Trying Not To Get Excited

I'm a big fan of winter.  I like that it gets very cold and snows.  From December 1 to March 1 I would love for it to be about 20 degrees with at least an inch or two of snow covering the ground constantly.

Most people do not appreciate my view on Winter, which I can understand, but I still enjoy waking up to a blanket of white.  I know I am kind of prejudiced towards a typical winter, given Erik's winter profession providing snow removal, but it really doesn't have as much to do with our income as it does my hatred of mud.

I  HATE  MUD!

Hate it!

There's not a square inch of ground on our 40 acres that is without mud.  Most days, that includes my house.  It makes me nuts!  The amount of work mud creates for me is unbelievable.  Everyone in the house requires at least two changes of clothes per day.  Willie J, of course, requires at least three or four.  No one respects my boundaries of TAKE YOUR SHOES OFF AT THE DOOR and I frequently find someone traipsing through the house with muddy boots on.  Apparently, having mud caked boots is the only time my family remembers the rule:  If you need to talk to me, come find me.  Don't stand there and just shout "MOMMA!" If you are perfectly clean and want me, by all means, stand in your bedroom and yell for me when I'm down in the laundry room up to my elbows shouting out all of our mud stained clothes.  But if you are covered in mud and most likely manure and want me, please, by all means walk STOMP all through the house as you search for me.  Especially if I am in the upstairs bathroom.  There's nothing I love more than being disturbed during my bathroom break.  Unless of course, it's coming out of the bathroom to find a trail of mud down the stairs, through all the downstairs rooms and back to the laundry room where you are now taking off all of your muddy gear.

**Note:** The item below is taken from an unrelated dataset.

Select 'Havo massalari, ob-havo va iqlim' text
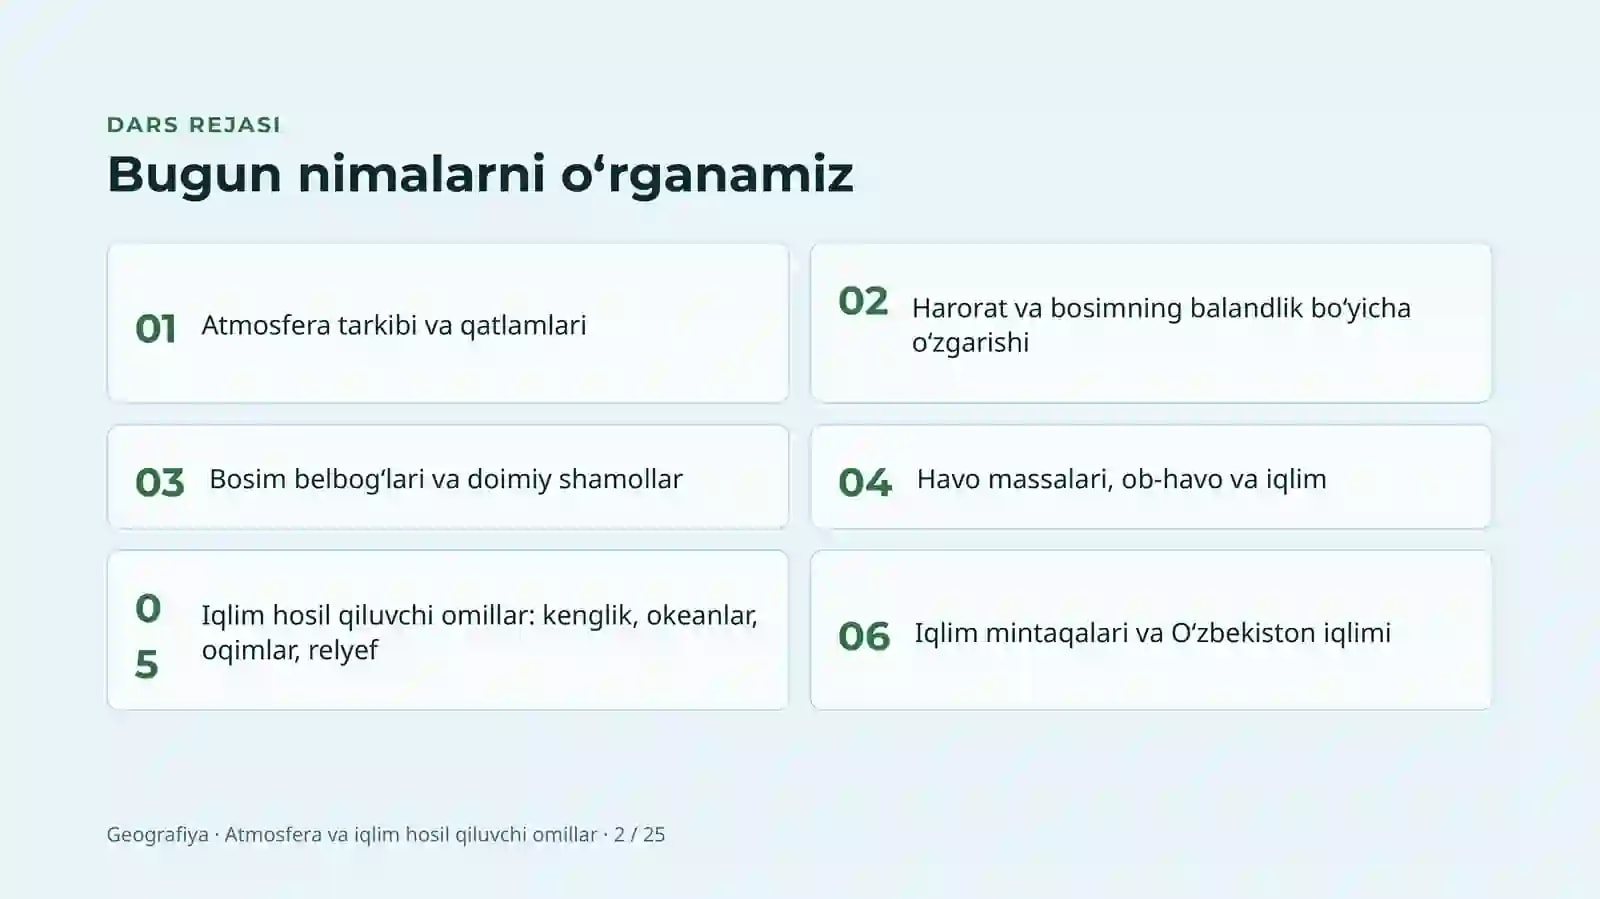 pyautogui.click(x=1122, y=479)
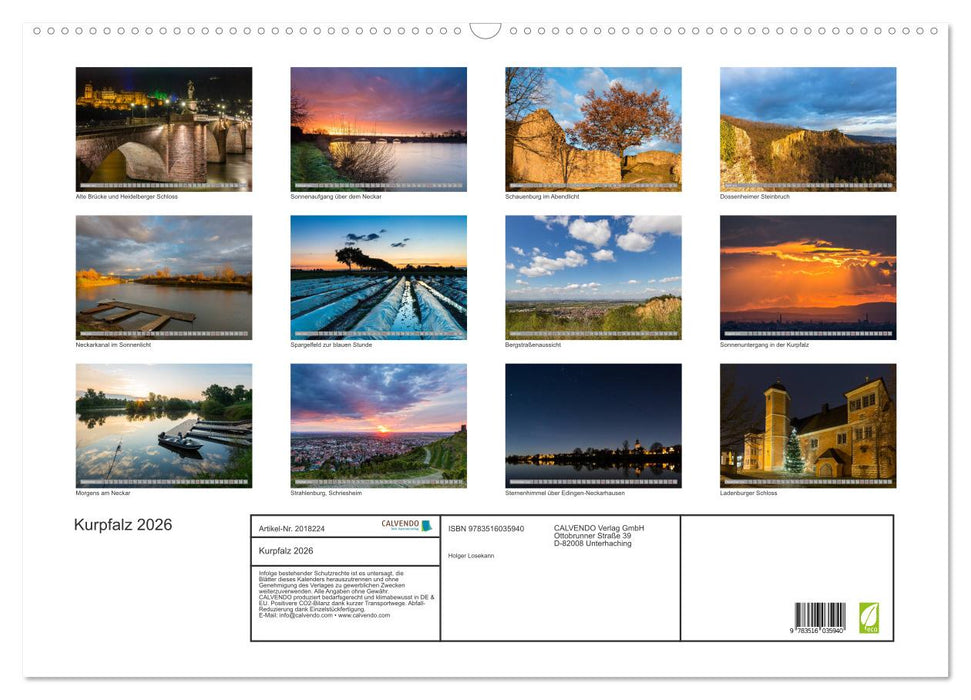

However, as we approach spring, I am looking forward to the warmer days and I'm getting used to the mud.  Although our cellar has a lot to be desired, we set it up over the weekend for the kids to be able to enter through the basement door, disrobe of their muddy attire, and come upstairs through the basement.  It has cut down on the mud considerably this weekend, which was especially important as I had spent the entire week thoroughly cleaning the house.  Like, moving furniture and washing baseboards kind of cleaning.  Three days in and we're holding pretty well.  I only had to sweep four times today and I didn't have to run the vacuum at all.

I'm also getting kind of excited over the fact that we may actually have a real Easter break.  Our school is scheduled to have the Wednesday before Easter through the Tuesday after off as part of their building in snow days into the schedule just in case.  We haven't even had a delay this year, which has been kind of sad, but I had looking forward to this potentially long break.

That was until I was reminded of the Ides of March.  This particular phrase has always stuck with me from High School - I want to say it was 10th grade - when we read Julius Caesar in English class.  In modern times, the term Ides of March is best known as the date on which Julius Caesar was killed in 44 B.C. Caesar was stabbed (23 times) to death in the Roman Senate by a group of conspirators led by Marcus Junius Brutus and Gaius Cassius Longinus. The group included 60 other co-conspirators according to Plutarch.[2]
According to Plutarch, a seer had foreseen that Caesar would be harmed not later than the Ides of March and on his way to the Theatre of Pompey (where he would be assassinated), Caesar met that seer and joked, "The ides of March have come", meaning to say that the prophecy had not been fulfilled, to which the seer replied "Ay, Caesar; but not gone."[3] This meeting is famously dramatized in William Shakespeare's play Julius Caesar, when Caesar is warned by the soothsayer to "beware the Ides of March."[4][5]  

This sticks with  me because during my late high school years, the Ides of March (March 15) is the day before my mom's (and now Maggie's) birthday and we had two years of very bad blizzards around the Ides of March.  So I always associate the Ides of March with blizzards.  Last year was not too different as I discovered as I went through some pictures from last year.  I found these, taken March 11, 2011.










What a difference the snow makes.

I'll curb my enthusiasm for a while in anticipation of what could happen with the Ides of March, but I'll be enjoying these amazing, warm February days as we head into Leap Day.  And if March 2012 COMES IN and GOES OUT like a lamb, I won't complain!